Space & Atmospheric Science

Researchers at Space@VT study the geospace environment, including the effects of space-weather events on the structure and dynamics of the Earth’s atmosphere and ionosphere. Using ground-based radar probes, sounding rockets, high-altitude balloons, and satellites, we investigate phenomena like the 2017 solar eclipse; effects of short and long duration solar variability on the Earth’s upper atmosphere; upper atmospheric dynamics, chemistry and radiation; coupling phenomena between the solar wind and the Earth’s magnetosphere; and polar mesospheric clouds.

Associated Faculty

Scott M. Bailey

Wayne A. Scales

Joseph B. Baker

Daniel R. Weimer

Gregory D. Earle

Elena Spinei Lind

J. Michael Ruohoniemi

Raymond A. Greenwald

Highlighted Research

ECE researchers are developing new instrumentation to observe the radiative impacts of pollutants. The new instruments are compact, robust, and suitable for implementation on constellations of satellites.
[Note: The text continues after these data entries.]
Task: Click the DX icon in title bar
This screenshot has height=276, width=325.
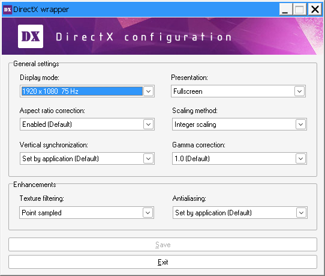Action: point(7,10)
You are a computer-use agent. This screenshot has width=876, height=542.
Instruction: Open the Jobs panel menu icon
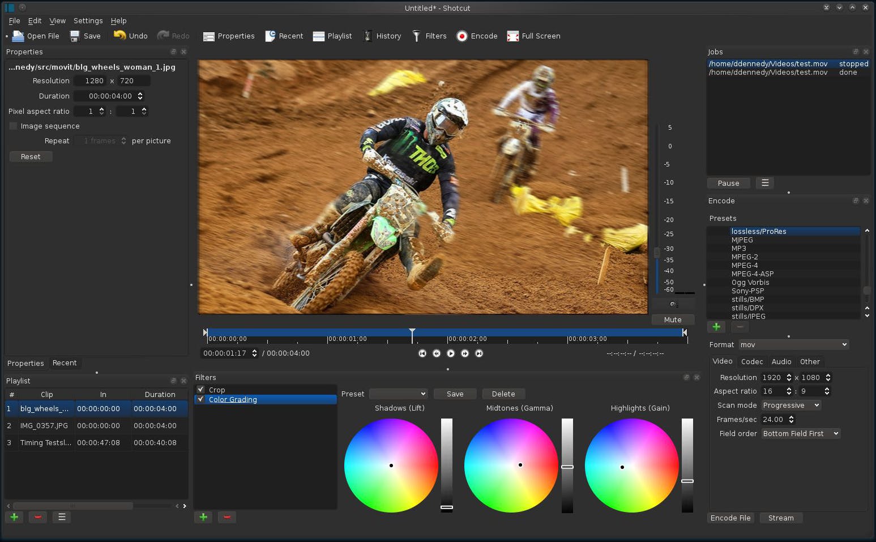[x=765, y=183]
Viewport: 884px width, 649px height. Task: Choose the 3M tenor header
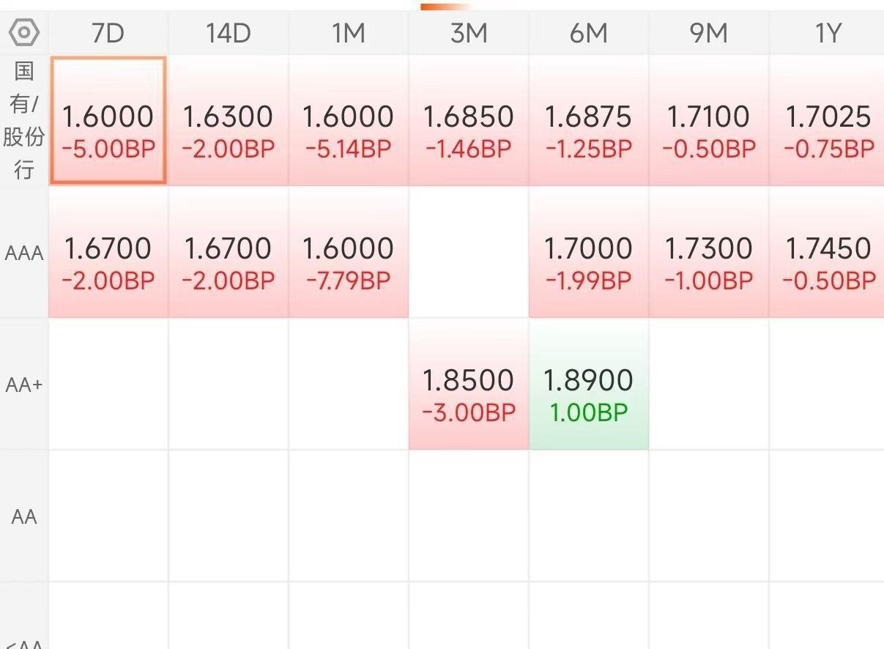click(469, 33)
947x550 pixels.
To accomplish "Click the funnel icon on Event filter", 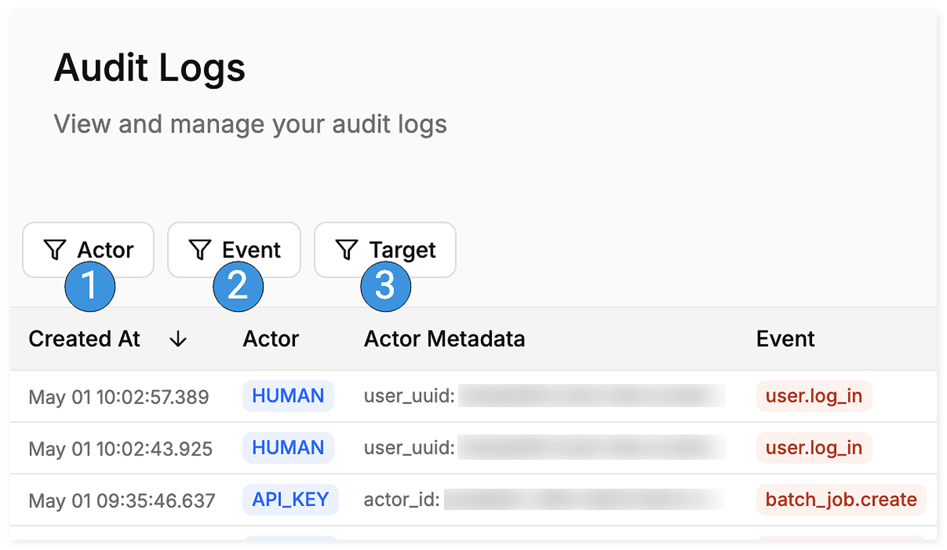I will (x=199, y=250).
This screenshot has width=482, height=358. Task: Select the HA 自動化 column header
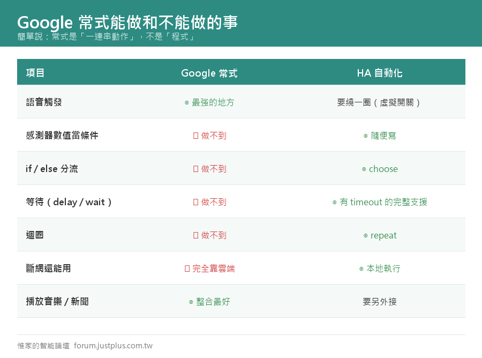(380, 73)
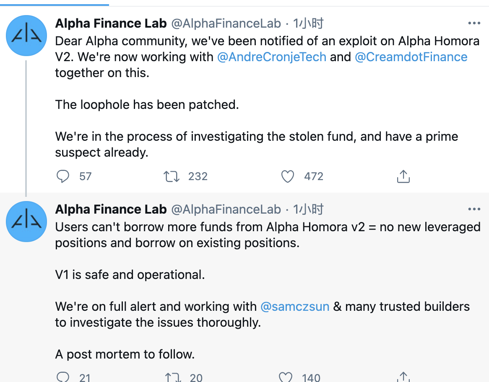Click Alpha Finance Lab avatar on first tweet

(26, 36)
ECE researchers will be conducting atmospheric gravity wave studies via in-situ measurements of wave perturbations in the ionosphere and remote sensing of the middle atmosphere. These measurements can then be correlated with weather maps of the lower atmosphere, allowing for atmospheric coupling studies over a wide altitude range.

A sounding rocket program is underway to explore the upper atmosphere of the Earth’s polar night. This region is difficult to access and is relatively unobserved. We are particularly interested in the concentration of aurora-produced nitric oxide—which is a catalytic destroyer of ozone. The long polar winter nights are expected to contain large levels of nitric oxide, but with few observations, this is not well understood.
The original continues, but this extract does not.